Listen to today's AI briefing

Daily podcast — 5 min, AI-narrated summary of top stories

A bar chart comparing multimodal AI models on medical photo questions, with Gemini-3 leading at 78% accuracy and…

ReXInTheWild Benchmark Reveals VLMs Struggle with Medical Photos: Gemini-3 Leads at 78%, MedGemma Trails at 37%

Researchers introduced ReXInTheWild, a benchmark of 955 clinician-verified questions based on 484 real medical photographs. Leading multimodal models show wide performance gaps, with Gemini-3 scoring 78% accuracy while the specialized MedGemma model achieved only 37%.

AAAla SMITH & AI Research Desk·Mar 23, 2026·7 min read··125 views·AI-Generated·Report error

Source: arxiv.orgvia arxiv_cvSingle Source

Researchers have introduced ReXInTheWild, a new benchmark designed to evaluate how well vision-language models (VLMs) can interpret everyday medical photographs—the kind increasingly used in telemedicine and online health consultations.

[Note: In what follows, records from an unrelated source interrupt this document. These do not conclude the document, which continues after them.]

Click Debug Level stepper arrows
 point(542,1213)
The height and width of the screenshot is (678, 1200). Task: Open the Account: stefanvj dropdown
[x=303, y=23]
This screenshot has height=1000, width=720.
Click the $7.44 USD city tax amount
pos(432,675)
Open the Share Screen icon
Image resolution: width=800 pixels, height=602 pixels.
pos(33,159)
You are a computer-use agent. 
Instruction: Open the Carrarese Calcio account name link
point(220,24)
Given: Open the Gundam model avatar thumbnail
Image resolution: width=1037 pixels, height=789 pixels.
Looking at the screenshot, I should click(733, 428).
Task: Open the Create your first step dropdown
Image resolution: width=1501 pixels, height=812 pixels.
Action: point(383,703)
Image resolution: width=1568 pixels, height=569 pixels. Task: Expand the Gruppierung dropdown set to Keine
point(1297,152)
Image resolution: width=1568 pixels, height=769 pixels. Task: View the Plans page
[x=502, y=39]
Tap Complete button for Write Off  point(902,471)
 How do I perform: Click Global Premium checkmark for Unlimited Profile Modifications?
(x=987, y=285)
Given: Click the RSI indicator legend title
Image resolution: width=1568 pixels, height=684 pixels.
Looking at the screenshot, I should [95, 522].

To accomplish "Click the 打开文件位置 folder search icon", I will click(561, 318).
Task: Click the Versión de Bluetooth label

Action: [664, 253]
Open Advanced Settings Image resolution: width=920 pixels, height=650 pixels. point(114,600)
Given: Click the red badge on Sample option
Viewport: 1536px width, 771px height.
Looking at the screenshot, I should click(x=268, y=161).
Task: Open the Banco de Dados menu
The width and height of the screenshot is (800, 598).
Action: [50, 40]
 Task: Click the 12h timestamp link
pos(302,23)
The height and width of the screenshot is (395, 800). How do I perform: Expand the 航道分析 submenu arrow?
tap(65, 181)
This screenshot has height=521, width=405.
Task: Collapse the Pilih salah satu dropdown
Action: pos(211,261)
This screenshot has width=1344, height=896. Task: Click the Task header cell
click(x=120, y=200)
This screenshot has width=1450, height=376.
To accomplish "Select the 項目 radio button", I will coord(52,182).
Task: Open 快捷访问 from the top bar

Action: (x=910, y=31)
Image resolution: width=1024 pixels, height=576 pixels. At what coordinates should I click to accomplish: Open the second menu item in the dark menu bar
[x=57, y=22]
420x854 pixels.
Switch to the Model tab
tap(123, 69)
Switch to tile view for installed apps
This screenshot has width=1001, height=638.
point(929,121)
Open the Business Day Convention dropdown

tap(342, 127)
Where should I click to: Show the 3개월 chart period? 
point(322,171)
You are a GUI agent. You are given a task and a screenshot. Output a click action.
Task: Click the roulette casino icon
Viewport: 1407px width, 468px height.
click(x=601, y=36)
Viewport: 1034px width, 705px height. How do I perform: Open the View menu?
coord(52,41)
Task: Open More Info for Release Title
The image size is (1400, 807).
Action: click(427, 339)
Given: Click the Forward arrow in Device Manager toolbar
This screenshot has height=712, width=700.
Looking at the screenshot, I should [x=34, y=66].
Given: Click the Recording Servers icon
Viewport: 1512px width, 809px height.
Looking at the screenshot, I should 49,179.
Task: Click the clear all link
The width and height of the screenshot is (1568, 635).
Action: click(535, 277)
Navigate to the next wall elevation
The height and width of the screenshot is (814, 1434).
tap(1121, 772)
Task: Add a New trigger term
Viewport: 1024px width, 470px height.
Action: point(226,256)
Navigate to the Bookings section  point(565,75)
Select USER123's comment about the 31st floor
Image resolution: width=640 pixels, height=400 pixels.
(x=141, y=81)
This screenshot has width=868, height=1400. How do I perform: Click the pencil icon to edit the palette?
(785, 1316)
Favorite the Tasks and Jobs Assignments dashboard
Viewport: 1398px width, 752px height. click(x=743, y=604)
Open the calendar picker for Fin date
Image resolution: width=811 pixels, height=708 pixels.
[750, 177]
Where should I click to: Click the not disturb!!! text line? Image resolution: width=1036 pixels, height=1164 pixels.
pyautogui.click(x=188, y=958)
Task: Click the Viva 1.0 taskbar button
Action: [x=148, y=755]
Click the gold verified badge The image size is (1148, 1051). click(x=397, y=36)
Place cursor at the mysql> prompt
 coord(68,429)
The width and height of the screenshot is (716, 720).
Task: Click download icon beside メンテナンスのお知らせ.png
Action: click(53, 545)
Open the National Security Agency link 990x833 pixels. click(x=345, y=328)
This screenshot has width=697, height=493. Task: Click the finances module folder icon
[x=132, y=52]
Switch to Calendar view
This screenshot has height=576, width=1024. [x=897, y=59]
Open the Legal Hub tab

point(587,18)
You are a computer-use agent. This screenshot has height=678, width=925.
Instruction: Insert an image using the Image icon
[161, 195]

Published on arXiv, the benchmark addresses a critical gap: while general-purpose VLMs excel at recognizing objects in natural images, and specialized medical models are trained on radiology scans or pathology slides, no comprehensive test existed for analyzing casual clinical photos that require both fine-grained visual understanding and domain-specific medical reasoning.

The benchmark consists of 955 multiple-choice questions, each verified by clinicians, spanning seven clinical topics across 484 photographs sourced directly from biomedical literature. These aren't curated medical images but real-world photos showing conditions like skin lesions, wound infections, eye abnormalities, and oral health issues—exactly what patients might send to their doctors via telehealth platforms.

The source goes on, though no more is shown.